Thank you for your crucial work on disaster prevention, preparedness, and response. Today you focused on two areas: what is working, and most importantly, how can we do better. So what is working?
It is clear that our EU Civil Protection Mechanism is a success story. It was created 25 years ago, and since then requests for assistance have gone up over ten times. This Mechanism has proven its value year after year as a powerful shield of protection, in Europe and across the world. This year alone, it has already been activated sixty times.
Last summer, we pre-positioned around 700 firefighters from 14 European countries in high-risk regions to support local teams against fires that burned more than one million hectares across the EU. This Mechanism also provides strong support to the people of Ukraine, a country living under daily attack. Europeans should be proud of this solidarity.
Today you also rightly focused on how we can do better to prepare for this more dangerous world. We find ourselves in a grey zone: we are not at war, but we are not at peace either. In recent years, we have lived through a series of wake-up calls: COVID-19, Russias war against Ukraine, and more frequent natural disasters due to climate change.
Hybrid and cyberattacks are growing. Drones fly over borders. Infrastructure is sabotaged. And our democracies are even being targeted. During the recent elections, Moldova suffered 14 million cyberattacks in a single day.
These threats reach into every corner of our societies: our power grids, banks, supply chains, raw materials, social media, even the phones in our pockets. This is what modern aggression looks like, so we must adapt.
That is precisely what we are doing with our first-ever EU Preparedness Strategy and our proposal for an upgraded Civil Protection Mechanism. We are building a new era of European security, where everyone knows what to do and acts together when a crisis hits. Less reacting, more anticipating and preparing.
Our Preparedness Strategy follows three simple principles. First an all-hazards approach: assessing every risk, natural or man-made, and how these risks cross sectors. Second, a whole-of-government approach: local, regional, national, and EU levels working in full coordination. And third, a whole of society effort: governments, industry, civil society, volunteers, the military, and citizens.
We are also changing how we build our policies, right from the start. We call it “preparedness by design”. Whenever we develop a new policy or investment, we make sure it achieves two things: makes Europe safer and holds up under stress. This is already part of our proposal for the next European budget. I count on your support to defend our level of ambition on preparedness.

SOURCE MATERIAL:
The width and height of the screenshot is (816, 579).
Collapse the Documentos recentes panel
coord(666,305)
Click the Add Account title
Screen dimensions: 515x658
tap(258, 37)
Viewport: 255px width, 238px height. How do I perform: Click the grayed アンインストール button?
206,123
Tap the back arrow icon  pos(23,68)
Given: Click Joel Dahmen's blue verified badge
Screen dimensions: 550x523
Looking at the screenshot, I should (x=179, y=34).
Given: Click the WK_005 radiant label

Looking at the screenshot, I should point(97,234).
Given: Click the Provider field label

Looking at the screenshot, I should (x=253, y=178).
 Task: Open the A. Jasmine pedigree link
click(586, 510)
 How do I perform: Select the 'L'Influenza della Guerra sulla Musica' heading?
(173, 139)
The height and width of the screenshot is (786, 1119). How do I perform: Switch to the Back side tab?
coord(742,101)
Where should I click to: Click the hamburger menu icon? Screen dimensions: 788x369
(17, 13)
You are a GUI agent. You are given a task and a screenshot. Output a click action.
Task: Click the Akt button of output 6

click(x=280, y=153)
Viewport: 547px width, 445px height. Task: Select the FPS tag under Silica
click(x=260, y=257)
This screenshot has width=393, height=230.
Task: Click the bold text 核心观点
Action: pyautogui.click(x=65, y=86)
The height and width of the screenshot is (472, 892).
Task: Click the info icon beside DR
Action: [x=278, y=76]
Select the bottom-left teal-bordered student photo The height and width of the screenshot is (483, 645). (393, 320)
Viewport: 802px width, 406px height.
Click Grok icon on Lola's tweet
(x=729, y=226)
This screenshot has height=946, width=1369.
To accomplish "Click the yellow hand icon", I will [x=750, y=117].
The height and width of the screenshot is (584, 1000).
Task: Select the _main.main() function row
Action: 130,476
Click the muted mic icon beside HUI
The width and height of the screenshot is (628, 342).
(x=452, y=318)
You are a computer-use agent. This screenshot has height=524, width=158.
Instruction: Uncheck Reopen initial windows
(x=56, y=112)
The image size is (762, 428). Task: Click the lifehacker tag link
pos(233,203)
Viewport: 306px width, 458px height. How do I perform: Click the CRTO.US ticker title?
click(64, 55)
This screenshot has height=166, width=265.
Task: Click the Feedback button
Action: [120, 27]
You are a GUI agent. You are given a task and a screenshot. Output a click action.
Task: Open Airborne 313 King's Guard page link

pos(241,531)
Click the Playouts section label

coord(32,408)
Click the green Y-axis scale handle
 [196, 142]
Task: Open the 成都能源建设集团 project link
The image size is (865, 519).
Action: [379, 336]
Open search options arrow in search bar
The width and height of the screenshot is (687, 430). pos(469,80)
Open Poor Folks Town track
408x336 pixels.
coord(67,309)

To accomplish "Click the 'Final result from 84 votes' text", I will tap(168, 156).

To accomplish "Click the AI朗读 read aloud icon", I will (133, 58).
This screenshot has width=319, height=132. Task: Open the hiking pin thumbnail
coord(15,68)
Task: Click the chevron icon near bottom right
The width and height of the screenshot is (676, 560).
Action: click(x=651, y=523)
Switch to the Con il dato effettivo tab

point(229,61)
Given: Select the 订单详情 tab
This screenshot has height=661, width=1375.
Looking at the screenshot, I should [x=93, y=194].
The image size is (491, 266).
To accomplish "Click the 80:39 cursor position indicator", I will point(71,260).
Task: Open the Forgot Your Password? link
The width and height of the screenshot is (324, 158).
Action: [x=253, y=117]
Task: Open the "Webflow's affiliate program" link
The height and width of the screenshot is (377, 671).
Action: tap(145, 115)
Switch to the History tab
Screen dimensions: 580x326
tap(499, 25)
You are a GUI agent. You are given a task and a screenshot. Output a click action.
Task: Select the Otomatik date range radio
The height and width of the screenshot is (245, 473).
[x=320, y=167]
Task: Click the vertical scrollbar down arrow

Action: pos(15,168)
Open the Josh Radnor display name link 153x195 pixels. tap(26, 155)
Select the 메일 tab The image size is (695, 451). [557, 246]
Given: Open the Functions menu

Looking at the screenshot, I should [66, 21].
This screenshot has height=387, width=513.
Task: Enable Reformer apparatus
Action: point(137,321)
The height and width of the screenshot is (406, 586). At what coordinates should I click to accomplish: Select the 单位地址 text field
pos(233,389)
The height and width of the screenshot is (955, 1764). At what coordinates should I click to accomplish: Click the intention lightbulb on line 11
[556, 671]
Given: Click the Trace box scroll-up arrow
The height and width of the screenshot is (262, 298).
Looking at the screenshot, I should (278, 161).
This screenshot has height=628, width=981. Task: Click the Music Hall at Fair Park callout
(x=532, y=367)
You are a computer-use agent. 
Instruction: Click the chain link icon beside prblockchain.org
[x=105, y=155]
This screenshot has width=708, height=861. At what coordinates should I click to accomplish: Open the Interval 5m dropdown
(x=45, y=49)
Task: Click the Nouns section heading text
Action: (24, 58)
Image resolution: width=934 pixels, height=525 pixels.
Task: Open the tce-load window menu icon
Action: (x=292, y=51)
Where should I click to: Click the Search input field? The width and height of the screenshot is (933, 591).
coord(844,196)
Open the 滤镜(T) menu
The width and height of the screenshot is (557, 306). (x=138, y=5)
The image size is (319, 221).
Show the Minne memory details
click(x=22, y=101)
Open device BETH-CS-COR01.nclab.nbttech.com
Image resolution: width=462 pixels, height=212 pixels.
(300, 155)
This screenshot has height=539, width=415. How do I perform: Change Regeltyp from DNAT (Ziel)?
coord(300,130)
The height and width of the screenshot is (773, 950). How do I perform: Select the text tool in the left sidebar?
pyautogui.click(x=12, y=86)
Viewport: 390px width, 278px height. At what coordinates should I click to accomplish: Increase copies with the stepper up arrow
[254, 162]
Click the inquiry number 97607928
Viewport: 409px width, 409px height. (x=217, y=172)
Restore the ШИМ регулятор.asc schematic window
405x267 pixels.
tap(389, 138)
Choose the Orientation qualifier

WHAT TO DO:
According to the text on EU preparedness, how many times has the EU Civil Protection Mechanism been activated this year? Work from the text on EU preparedness alone and set the lines aside.

EXERCISE SOLUTION:
Sixty times.